─── Selected text

THE organisers of harness racing in the Cork region have a potential new revenue stream – a website that predicts the weather with deadly accuracy.
Two weeks ago a meeting was brought forward by 24 hours to avoid a cloudburst. It worked. Last weekend, the much anticipated Red John Memorial was postponed by 24 hours in hope of better weather.
On Sunday, Mother Nature relented and the day dawned overcast but stayed dry. Landowner Ger Heggarty has some fine sward about the place. There were still three inches of rain from the Saturday in the wheelbarrow at the stables yet the 880-yard track somehow got no worse than ‘yielding to soft’.
The organisers had also the challenge of compliance with the Covid regulations. In short, the paying public was limited to 200 and all attendees had to register their names in advance, which in turn were cross-checked at the gate.

──────
─── Exercise data

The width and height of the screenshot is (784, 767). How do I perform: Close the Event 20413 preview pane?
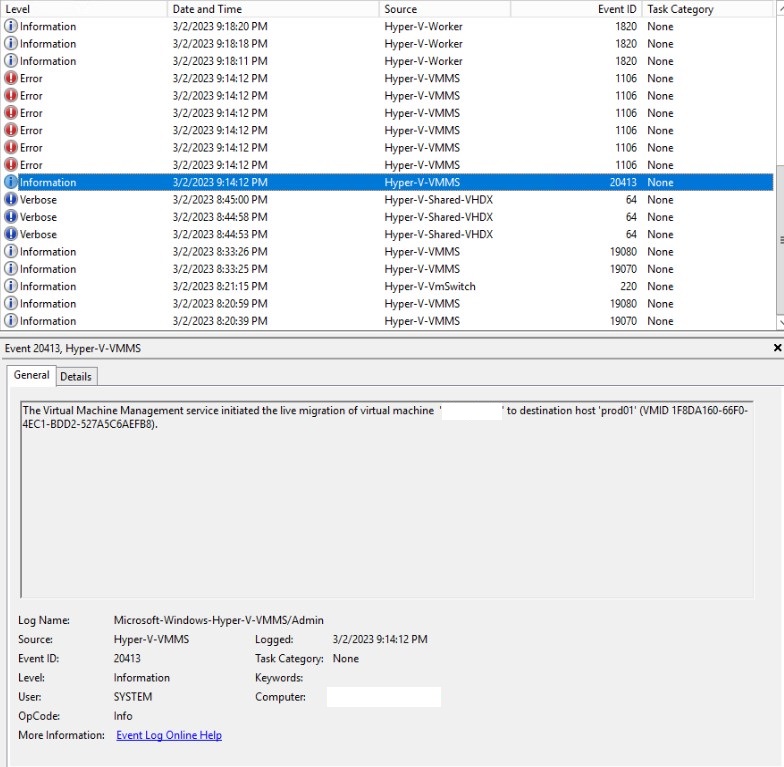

──────

**Task item A:**
Answer these about the harness racing article:
(i) By how many hours was the Red John Memorial postponed?
(ii) How long is the track?
(iii) To what number was the paying public limited?
**Task item B:** Please write what comes next in the harness racing article, starting after its final sentence.
The data come from a different source than the harness racing article.

**Result A:**
(i) 24 hours
(ii) 880 yards
(iii) 200

**Result B:**
We should acknowledge main sponsor Bill Donovan of the USA, LeTROT of France, various other sponsoring companies and families, the Red John Committee, the IHRA, officials and comperes Tim Kelleher and Michael Dempsey.
The postponement of Saturday meant that the meeting became a 21-race marathon.
Saturday card
(run on Sunday)
GAVIN Murdock, was leading driver at the meeting with three winners. However, Lyre was far from a rout for the Belfast man. Admittedly the two fillies The Gypsy Queen and All Bets Are Off both won their match races and the mare Elski showed electric pace to win the Henk Offereins Pace.
On the other hand, some of Murdock’s big guns did not get through the ground. Ladyford Buck, Springhill Miss Kate and Oakwood Cowboy were all beaten. Not for the first time, rain on a grass track played havoc with the form book.
The McCartan Bet three-year-old trot went to the trotting specialist Sean Kane, but the runners flip-flopped in the ring. Homer Oakwood opened favourite but all the money came for Humble Beginnings (Patrick Kane jnr), supposedly a model of consistency. Humble Beginnings did break to a gallop as did Homer Oakwood. However, that gelding had the speed to recover from his error.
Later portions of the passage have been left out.